• VMware NSX 4.1.2.1 or earlier is in use.
• ESXi hosts were upgraded to version 8.0.3.
• NSX features such as IDFW, IDS/IPS, EPP, MPS are impacted.
  • IDFW rules stop working if the Guest Introspection (GI) is configured as the only method of logon detection.

    • ESXi host STOPS detecting logons (Below is the example of a detection, a working scenario for GI based detection)

       [root@ESXi:~] egrep "SESSION_TYPE_CONNECT|SESSION_TYPE_LOGON|SESSION_TYPE_DISCONNECT" /var/run/log/nsx-syslog.log

       2024-07-09T14:06:05.547Z In(182) nsx-opsagent[526613]: NSX 526613 - [nsx@6876 comp="nsx-esx" subcomp="opsagent" s2comp="ctxteng" tid="526932" level="INFO"] Context: Session dump - vcUuid: xxxxxxxx-xxxx-xxxx-xxxx-xxxxxxxxxxxx, dfwKey: , sid: , uid: -1, type: SESSION_TYPE_CONNECT, user name: , domain name: , session id: 4, client ip: , ip version: 65535, timestamp: 1720533xxxxxx, group count: 0, group hash: 0

       2024-07-09T14:06:44.473Z In(182) nsx-opsagent[526613]: NSX 526613 - [nsx@6876 comp="nsx-esx" subcomp="opsagent" s2comp="ctxteng" tid="526928" level="INFO"] Context: Session dump - vcUuid: xxxxxxxx-xxxx-xxxx-xxxx-xxxxxxxxxxxx, dfwKey: S-1-5-21-xxxxxxxxx-xxxxxxxxx-xxxxxxxx-xxx, sid: S-1-5-xx-xxxxxxxxxx-xxxxxxxxx-xxxxxxxx-xxx, uid: -1, type: SESSION_TYPE_CONNECT, user name: Administrator, domain name: MYIDFWDOMAINXX, session id: 2, client ip: , ip version: 65535, timestamp: 172053400xxxx, group count: 15, group hash: 0

  • IDS/IPS and/or MPS illustrates below error in UI when attempted to enable rules.
    • [Error Code = '9001', Error Message = 'Distributed MPS config connection failure.', Affected Entities = '[]'.]

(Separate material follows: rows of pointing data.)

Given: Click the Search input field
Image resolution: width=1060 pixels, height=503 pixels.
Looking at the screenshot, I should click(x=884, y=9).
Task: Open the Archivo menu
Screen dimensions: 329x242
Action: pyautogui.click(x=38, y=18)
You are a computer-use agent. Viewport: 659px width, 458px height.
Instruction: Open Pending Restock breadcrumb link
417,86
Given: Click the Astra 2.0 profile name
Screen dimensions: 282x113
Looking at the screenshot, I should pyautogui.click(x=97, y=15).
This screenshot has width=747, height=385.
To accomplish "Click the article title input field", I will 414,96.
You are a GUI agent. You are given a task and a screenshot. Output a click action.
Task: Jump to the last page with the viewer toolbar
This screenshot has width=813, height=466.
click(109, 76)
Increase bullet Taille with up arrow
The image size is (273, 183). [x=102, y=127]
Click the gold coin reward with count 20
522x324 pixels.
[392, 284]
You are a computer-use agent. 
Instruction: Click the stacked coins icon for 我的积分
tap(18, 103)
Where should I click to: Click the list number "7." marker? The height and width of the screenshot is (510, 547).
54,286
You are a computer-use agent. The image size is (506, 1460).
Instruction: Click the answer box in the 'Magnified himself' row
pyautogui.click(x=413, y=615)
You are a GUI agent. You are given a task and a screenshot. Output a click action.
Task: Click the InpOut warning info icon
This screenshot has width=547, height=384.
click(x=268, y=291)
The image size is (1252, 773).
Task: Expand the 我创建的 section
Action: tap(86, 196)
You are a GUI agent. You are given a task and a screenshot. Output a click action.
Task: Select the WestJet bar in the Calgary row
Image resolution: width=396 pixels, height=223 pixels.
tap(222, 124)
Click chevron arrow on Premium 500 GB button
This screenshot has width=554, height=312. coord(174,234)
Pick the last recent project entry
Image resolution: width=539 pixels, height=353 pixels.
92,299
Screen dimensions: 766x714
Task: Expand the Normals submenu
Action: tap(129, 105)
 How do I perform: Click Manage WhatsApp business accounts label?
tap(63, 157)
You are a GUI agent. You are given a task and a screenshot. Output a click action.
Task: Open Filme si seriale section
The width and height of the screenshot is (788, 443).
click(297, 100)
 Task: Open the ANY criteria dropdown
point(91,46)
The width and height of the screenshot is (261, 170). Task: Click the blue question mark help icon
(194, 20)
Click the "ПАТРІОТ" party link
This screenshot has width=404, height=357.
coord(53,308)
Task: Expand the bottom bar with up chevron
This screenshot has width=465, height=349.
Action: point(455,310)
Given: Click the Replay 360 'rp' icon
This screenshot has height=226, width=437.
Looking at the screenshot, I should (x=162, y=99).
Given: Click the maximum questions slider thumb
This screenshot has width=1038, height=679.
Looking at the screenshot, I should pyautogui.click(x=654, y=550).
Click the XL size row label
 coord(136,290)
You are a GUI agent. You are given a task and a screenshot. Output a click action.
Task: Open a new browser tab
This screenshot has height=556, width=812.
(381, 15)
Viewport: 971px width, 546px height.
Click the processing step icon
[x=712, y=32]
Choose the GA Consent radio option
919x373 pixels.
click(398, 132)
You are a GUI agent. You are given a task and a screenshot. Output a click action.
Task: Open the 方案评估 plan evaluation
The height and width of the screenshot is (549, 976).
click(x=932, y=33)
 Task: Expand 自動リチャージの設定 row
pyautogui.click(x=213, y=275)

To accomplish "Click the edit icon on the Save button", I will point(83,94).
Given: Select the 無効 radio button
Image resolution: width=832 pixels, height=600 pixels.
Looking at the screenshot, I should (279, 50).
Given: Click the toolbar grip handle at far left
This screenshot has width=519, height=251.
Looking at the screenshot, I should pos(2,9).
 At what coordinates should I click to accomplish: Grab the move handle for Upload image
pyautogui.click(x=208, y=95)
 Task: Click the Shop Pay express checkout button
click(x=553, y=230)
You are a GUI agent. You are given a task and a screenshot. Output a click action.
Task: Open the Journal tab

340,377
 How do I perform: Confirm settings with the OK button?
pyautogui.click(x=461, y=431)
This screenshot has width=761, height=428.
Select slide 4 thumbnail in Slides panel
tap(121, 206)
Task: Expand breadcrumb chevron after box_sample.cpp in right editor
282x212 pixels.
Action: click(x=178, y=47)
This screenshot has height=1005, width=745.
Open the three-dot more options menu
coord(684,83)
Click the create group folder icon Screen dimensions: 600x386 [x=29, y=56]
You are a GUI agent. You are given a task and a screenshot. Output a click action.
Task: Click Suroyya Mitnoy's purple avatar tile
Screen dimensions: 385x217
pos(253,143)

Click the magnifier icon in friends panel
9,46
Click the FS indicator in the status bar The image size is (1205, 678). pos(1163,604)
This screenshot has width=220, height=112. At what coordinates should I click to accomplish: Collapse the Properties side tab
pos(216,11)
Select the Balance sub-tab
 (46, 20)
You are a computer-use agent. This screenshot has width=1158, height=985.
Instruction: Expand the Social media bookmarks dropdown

• The nsx-context-mux service is not running on the ESXi:

  • [root@ESXi:~] /etc/init.d/nsx-context-mux status

    nsx-context-mux is not running

• Attempted to start the service results it in going back to a not running state:

  • [root@ESXi:~] /etc/init.d/nsx-context-mux start

    mux_user already exists. Not recreating

    userName = mux_user for namespace access

    Unable to add rp for Mux

    nsx-context-mux started                             <<<<<<<<<< Service starts

    [root@ESXi:~] /etc/init.d/nsx-context-mux status

    nsx-context-mux is not running                  <<<<<<<<<< Goes back to stopped state.

NOTE: The preceding log excerpts are only examples. Date, time and environmental variables may vary depending on your environment.

VMware NSX

vDefend Firewall

vDefend Firewall with Advance Threat Prevention

The issue is due to the mismatch in the Python library installed on the ESXi host.

The nsx-context-mux requires Python 3.8 for NSX version 4.1.2.1 and lower. But from ESX 8.0.3, python 3.11 is in use. 

You can confirm the version of python installed on the ESXi :

[root@ESX:~] cd /lib64/
[root@ESX:/lib64] ls -l | grep libpython
lrwxrwxrwx    1 root     root            20 Jun 11  2024 libpython3.11.so -> libpython3.11.so.1.0               <<<<<<<<<<<<<<< we see that python 3.11 is being used here
-r-xr-xr-x    1 root     root       4824600 Jun 11  2024 libpython3.11.so.1.0
-r-xr-xr-x    1 root     root         15536 Jun 11  2024 libpython3.so

This issue is resolved in NSX 4.1.2.3 and above. Broadcom recommends upgrading NSX to a recent release.

Workaround: For IDFW use Event Log Scraping (ELS) for login/logout event instead of GI.